The Web eBook is a fully functional prototype web book reading application to read public domain books on shmoop.com. Please watch the video below or click here to view the live final prototype of the eBook.
James Whang, another intern, and I worked as product managers ― writing a technical spec for the product . I was in charge of the UI/UX and front-end. I created the wireframes and functional prototypes (Balsamiq, Bootstrap 3, Sass, jQuery, and PHP).
Shmoop has created content for many books ― summaries, themes, quote meanings, and much more. However, Shmoop does not have any books on the site, so users have to own a copy of a book from another source in order for them to use our products. Our project was to create a minimum viable product (MVP) in 3-4 weeks that would meet the needs of our challenge statement:
"How can we have our content directly available from a book?"

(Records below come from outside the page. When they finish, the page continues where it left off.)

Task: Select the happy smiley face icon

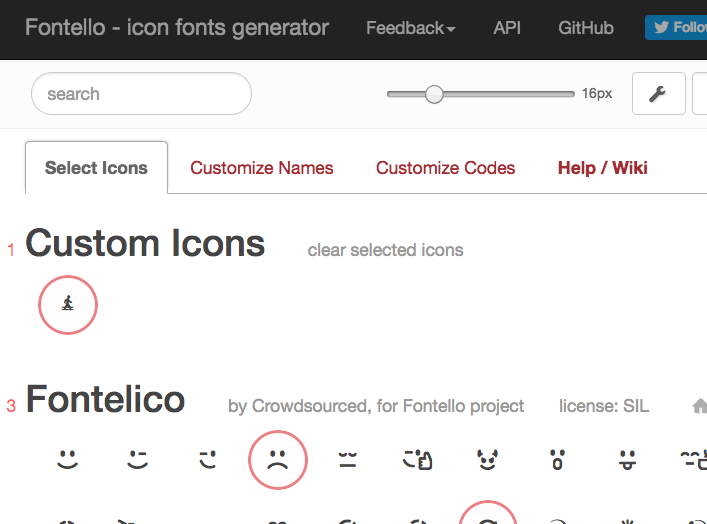Action: pyautogui.click(x=68, y=460)
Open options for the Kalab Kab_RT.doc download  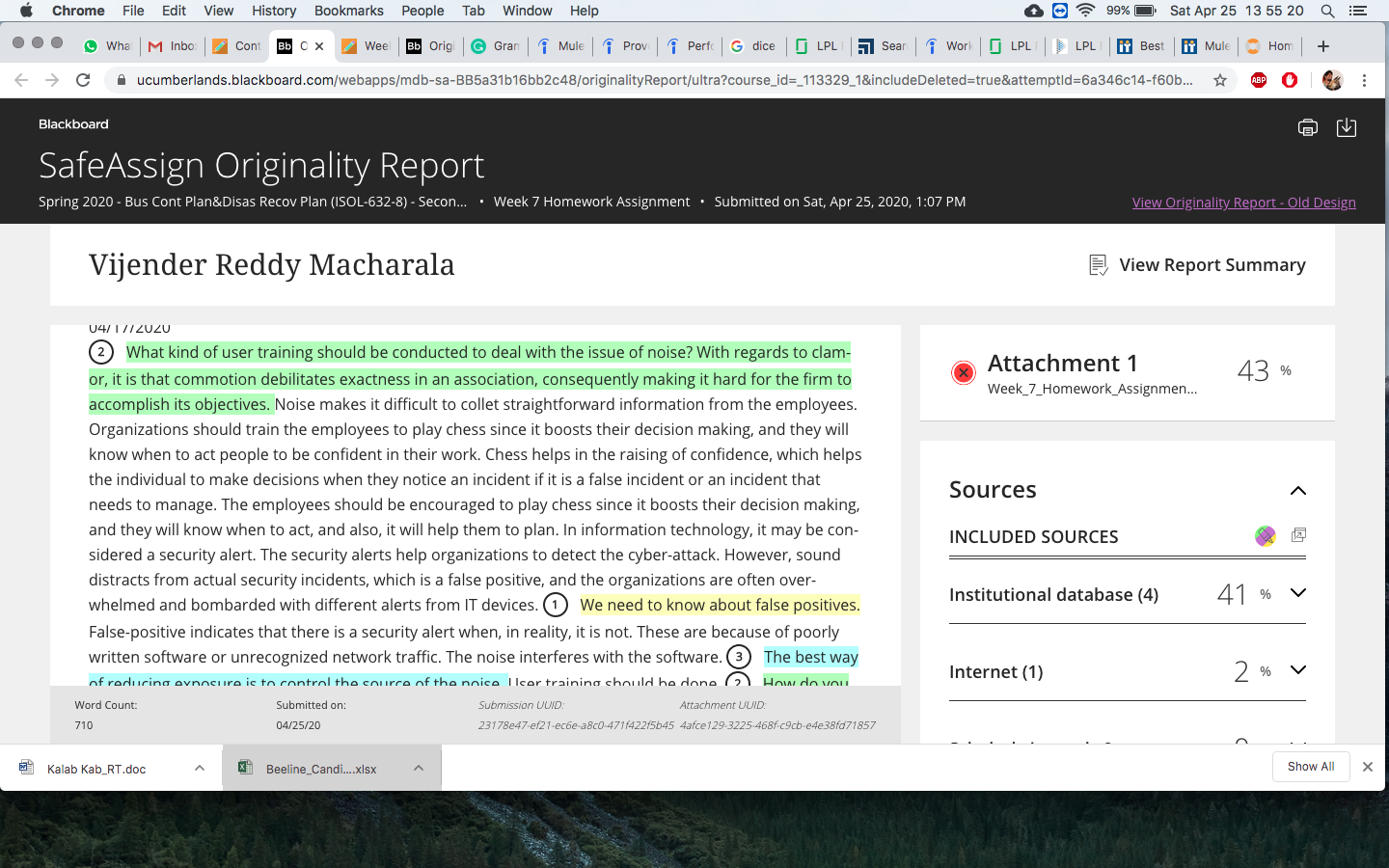(x=200, y=769)
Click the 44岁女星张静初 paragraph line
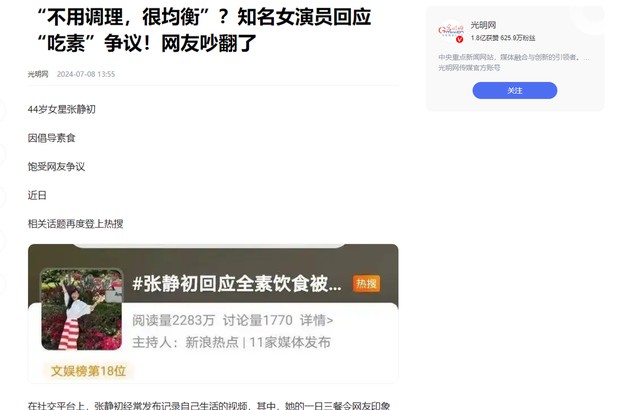 tap(62, 109)
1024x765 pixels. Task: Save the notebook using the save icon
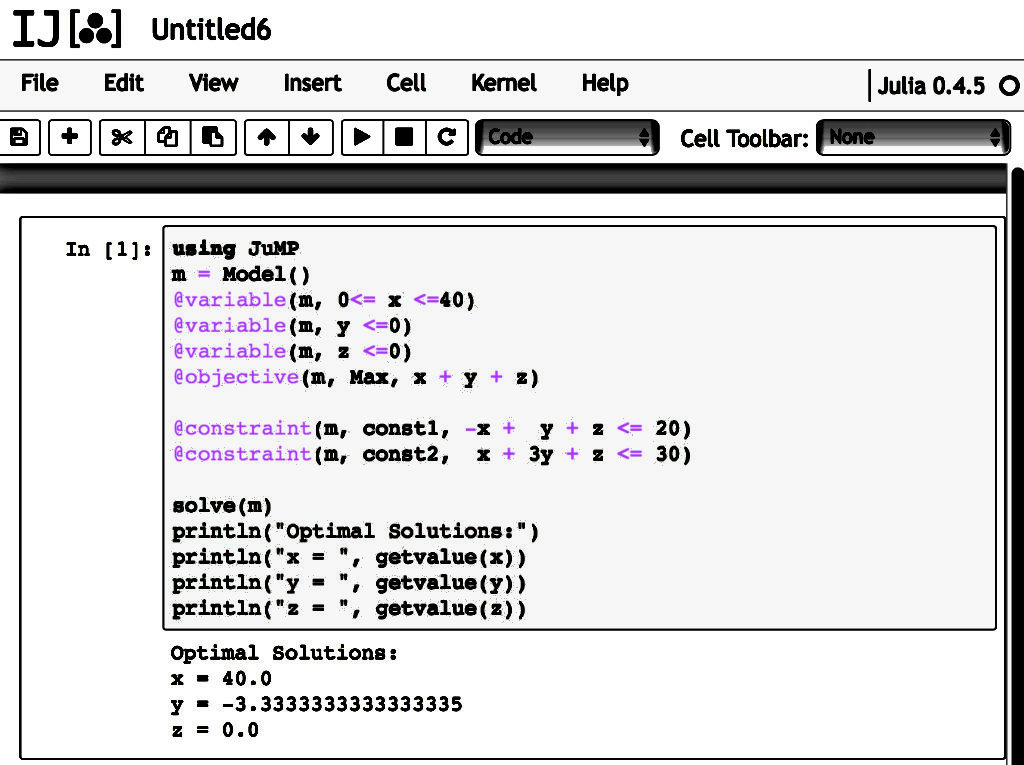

We created the Web eBook, a fully functional prototype book reader web application, to read books on Shmoop that would directly link to content on Shmoop such as summaries and book themes. The Shmoop eBook was developed with a Bootstrap 3, Sass, and jQuery front-end and a PHP back-end. View the final prototype of the eBook.
My goal for the UI/UX was to keep the design simple and intuitive – no unnecessary functionality. This would allow the user to enjoy experience of reading instead of wrestling with the UI.
I wanted a robust experience that could handle all possible user inputs without breaking. I told my coworkers to try to intentionally break my pages, so that I could ensure the front-end code was as robust and safe as possible.
A major design decision I made for the tool was having one webpage for multiple book "pages" (right side of graphic below). From my usability testing with my coworkers, I realized that making users click through so many webpages was an annoying and tedious experience. I wanted my interface to infinitely scroll like Facebook's newsfeed versus a shopping site where you click between webpages to see items 1-49, 50-99, 100-149, etc.
Since there are multiple book "pages" on a webpage, there needs to be a good way to navigate through them all. As a result, I ensured that people had multiple ways to navigate the interface, ultimately including "Next" and "Previous" buttons & left and right arrow key advancement to jump between pages, beyond traditional scrolling.
To accommodate multiple font-size preferences, I wanted users to have the option of changing the size on the interface.
The key reason to have books on shmoop.com was to link to content already created on the site. This was a key design feature because I was able to link quotes in the text with their explanation and corresponding book theme.
Shmoop decided to go in a different direction and ultimately did not implement my design. However had they chosen my design, I would want users to be able to highlight and annotate books similar to medium.com. This would encourage a community element not currently present in the design.